┌─ DATA SUPPLIED

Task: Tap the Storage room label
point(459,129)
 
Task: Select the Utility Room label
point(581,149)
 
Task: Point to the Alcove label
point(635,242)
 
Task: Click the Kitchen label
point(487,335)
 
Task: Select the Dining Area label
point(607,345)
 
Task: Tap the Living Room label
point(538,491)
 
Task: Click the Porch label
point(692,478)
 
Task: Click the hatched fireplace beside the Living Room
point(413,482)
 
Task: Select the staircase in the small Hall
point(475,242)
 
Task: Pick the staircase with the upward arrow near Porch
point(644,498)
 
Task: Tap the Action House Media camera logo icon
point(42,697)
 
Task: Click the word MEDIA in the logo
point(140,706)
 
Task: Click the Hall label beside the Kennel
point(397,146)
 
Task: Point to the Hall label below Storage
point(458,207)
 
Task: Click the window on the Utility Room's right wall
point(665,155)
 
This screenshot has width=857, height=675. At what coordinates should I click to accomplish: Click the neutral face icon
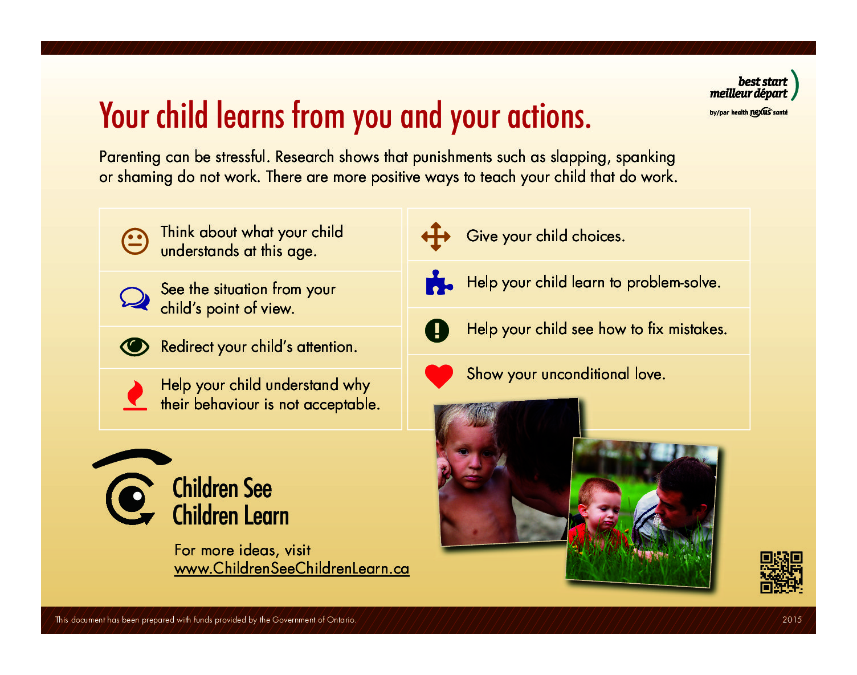[x=134, y=241]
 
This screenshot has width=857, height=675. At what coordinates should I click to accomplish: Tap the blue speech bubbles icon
[x=134, y=299]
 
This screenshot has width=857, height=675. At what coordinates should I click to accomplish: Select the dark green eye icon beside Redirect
[x=134, y=347]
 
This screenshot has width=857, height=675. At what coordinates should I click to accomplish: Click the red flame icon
[x=135, y=395]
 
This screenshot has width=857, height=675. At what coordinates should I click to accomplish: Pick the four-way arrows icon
[x=436, y=237]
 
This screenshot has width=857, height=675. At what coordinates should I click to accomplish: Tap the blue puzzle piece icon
[x=439, y=283]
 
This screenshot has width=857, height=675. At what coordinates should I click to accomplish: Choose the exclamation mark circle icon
[x=437, y=330]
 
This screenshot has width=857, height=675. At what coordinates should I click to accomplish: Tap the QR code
[x=781, y=572]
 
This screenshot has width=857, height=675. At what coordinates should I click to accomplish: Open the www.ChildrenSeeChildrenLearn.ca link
[x=292, y=568]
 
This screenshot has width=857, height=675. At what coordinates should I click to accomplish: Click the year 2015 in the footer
[x=791, y=620]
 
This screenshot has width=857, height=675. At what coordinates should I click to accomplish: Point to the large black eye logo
[x=132, y=487]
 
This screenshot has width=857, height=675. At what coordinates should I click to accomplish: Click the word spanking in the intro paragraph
[x=645, y=157]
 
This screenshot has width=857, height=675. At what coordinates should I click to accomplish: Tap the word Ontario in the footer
[x=341, y=620]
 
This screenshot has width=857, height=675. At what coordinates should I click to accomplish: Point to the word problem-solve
[x=674, y=283]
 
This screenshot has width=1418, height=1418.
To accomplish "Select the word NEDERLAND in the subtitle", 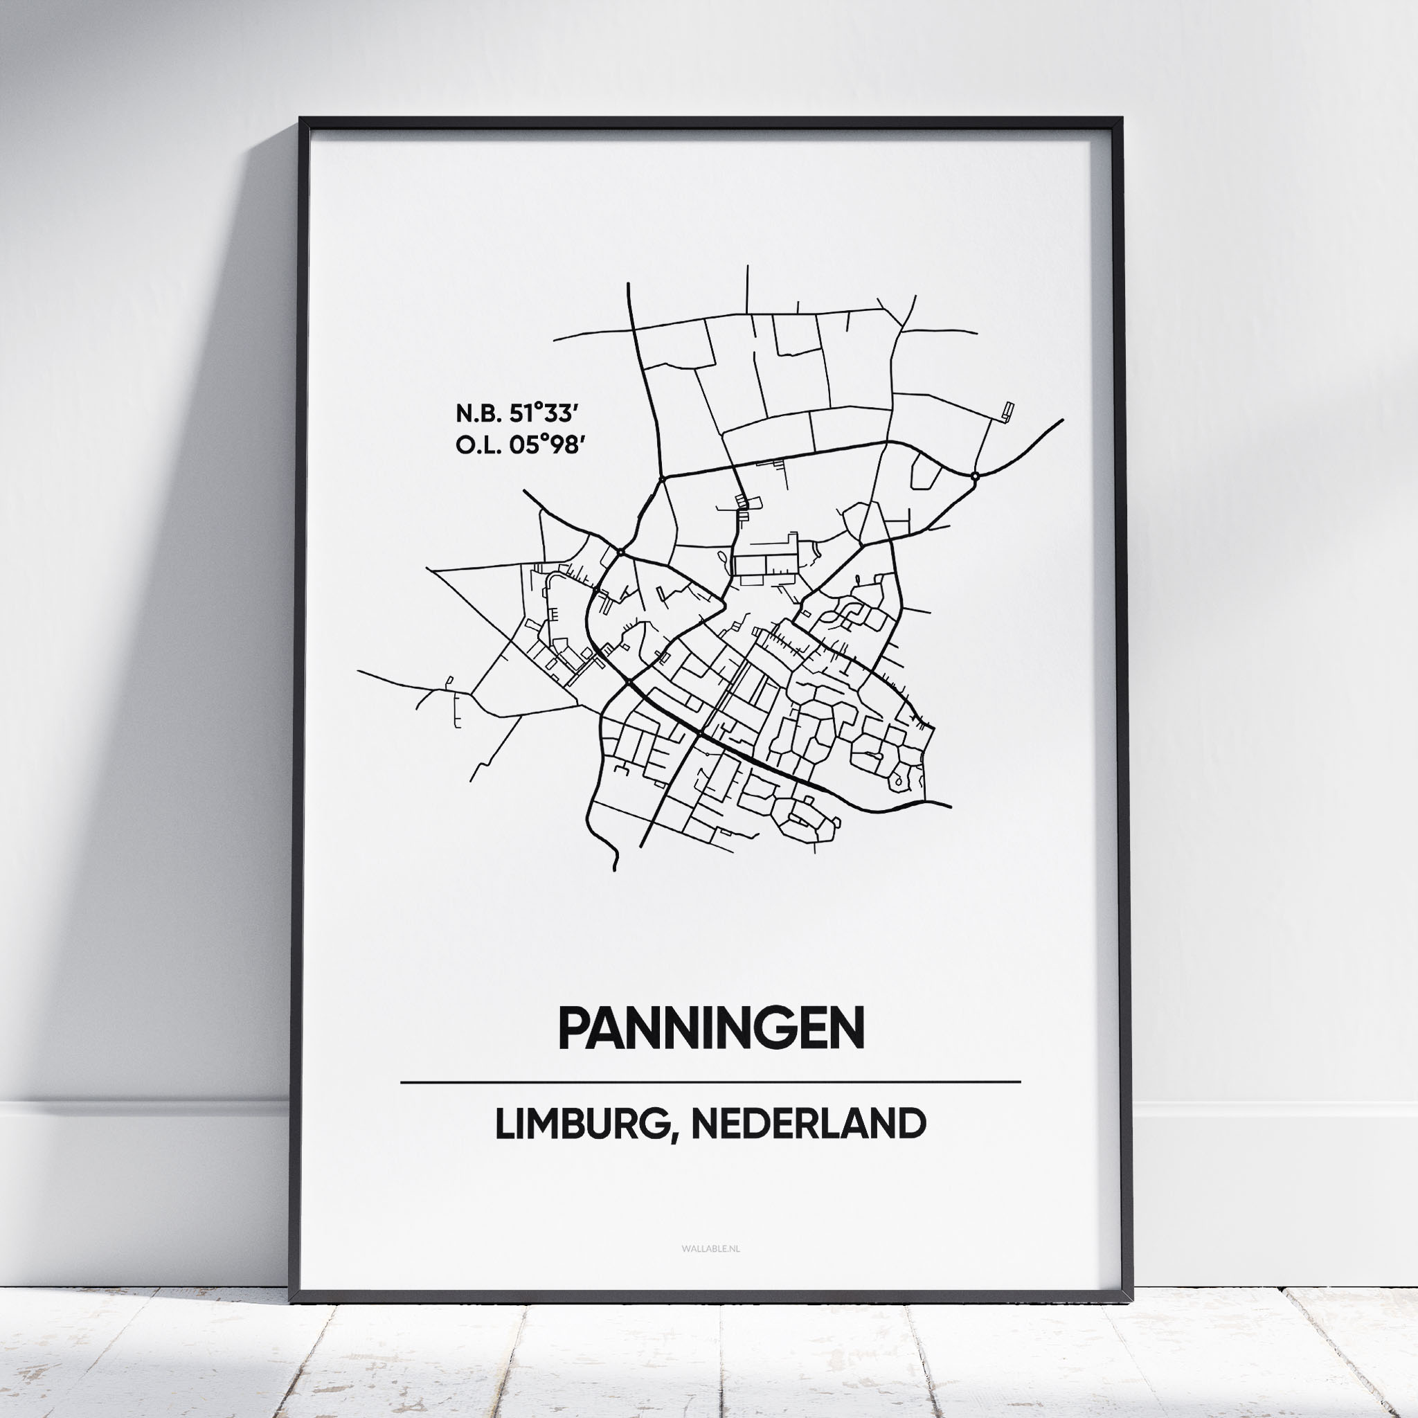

└─

* WORK INSTRUCTIONS *
Turn the listing above into a Markdown table with a "No." column for the row number and an "Entry" column for each line, skipping blank lines and leaving out the pictures.

* RESPONSE TO THIS TASK *
| No. | Entry |
|---|---|
| 1 | Task: Tap the Storage room label |
| 2 | point(459,129) |
| 3 | Task: Select the Utility Room label |
| 4 | point(581,149) |
| 5 | Task: Point to the Alcove label |
| 6 | point(635,242) |
| 7 | Task: Click the Kitchen label |
| 8 | point(487,335) |
| 9 | Task: Select the Dining Area label |
| 10 | point(607,345) |
| 11 | Task: Tap the Living Room label |
| 12 | point(538,491) |
| 13 | Task: Click the Porch label |
| 14 | point(692,478) |
| 15 | Task: Click the hatched fireplace beside the Living Room |
| 16 | point(413,482) |
| 17 | Task: Select the staircase in the small Hall |
| 18 | point(475,242) |
| 19 | Task: Pick the staircase with the upward arrow near Porch |
| 20 | point(644,498) |
| 21 | Task: Tap the Action House Media camera logo icon |
| 22 | point(42,697) |
| 23 | Task: Click the word MEDIA in the logo |
| 24 | point(140,706) |
| 25 | Task: Click the Hall label beside the Kennel |
| 26 | point(397,146) |
| 27 | Task: Point to the Hall label below Storage |
| 28 | point(458,207) |
| 29 | Task: Click the window on the Utility Room's right wall |
| 30 | point(665,155) |
| 31 | This screenshot has width=857, height=675. At what coordinates should I click to accomplish: Click the neutral face icon |
| 32 | [x=134, y=241] |
| 33 | This screenshot has width=857, height=675. At what coordinates should I click to accomplish: Tap the blue speech bubbles icon |
| 34 | [x=134, y=299] |
| 35 | This screenshot has width=857, height=675. At what coordinates should I click to accomplish: Select the dark green eye icon beside Redirect |
| 36 | [x=134, y=347] |
| 37 | This screenshot has width=857, height=675. At what coordinates should I click to accomplish: Click the red flame icon |
| 38 | [x=135, y=395] |
| 39 | This screenshot has width=857, height=675. At what coordinates should I click to accomplish: Pick the four-way arrows icon |
| 40 | [x=436, y=237] |
| 41 | This screenshot has width=857, height=675. At what coordinates should I click to accomplish: Tap the blue puzzle piece icon |
| 42 | [x=439, y=283] |
| 43 | This screenshot has width=857, height=675. At what coordinates should I click to accomplish: Choose the exclamation mark circle icon |
| 44 | [x=437, y=330] |
| 45 | This screenshot has width=857, height=675. At what coordinates should I click to accomplish: Tap the QR code |
| 46 | [x=781, y=572] |
| 47 | This screenshot has width=857, height=675. At what coordinates should I click to accomplish: Open the www.ChildrenSeeChildrenLearn.ca link |
| 48 | [x=292, y=568] |
| 49 | This screenshot has width=857, height=675. At what coordinates should I click to accomplish: Click the year 2015 in the footer |
| 50 | [x=791, y=620] |
| 51 | This screenshot has width=857, height=675. At what coordinates should I click to accomplish: Point to the large black eye logo |
| 52 | [x=132, y=487] |
| 53 | This screenshot has width=857, height=675. At what coordinates should I click to accomplish: Click the word spanking in the intro paragraph |
| 54 | [x=645, y=157] |
| 55 | This screenshot has width=857, height=675. At what coordinates should I click to accomplish: Tap the word Ontario in the footer |
| 56 | [x=341, y=620] |
| 57 | This screenshot has width=857, height=675. At what coordinates should I click to accomplish: Point to the word problem-solve |
| 58 | [x=674, y=283] |
| 59 | This screenshot has width=1418, height=1418. |
| 60 | To accomplish "Select the word NEDERLAND in the subtitle",  |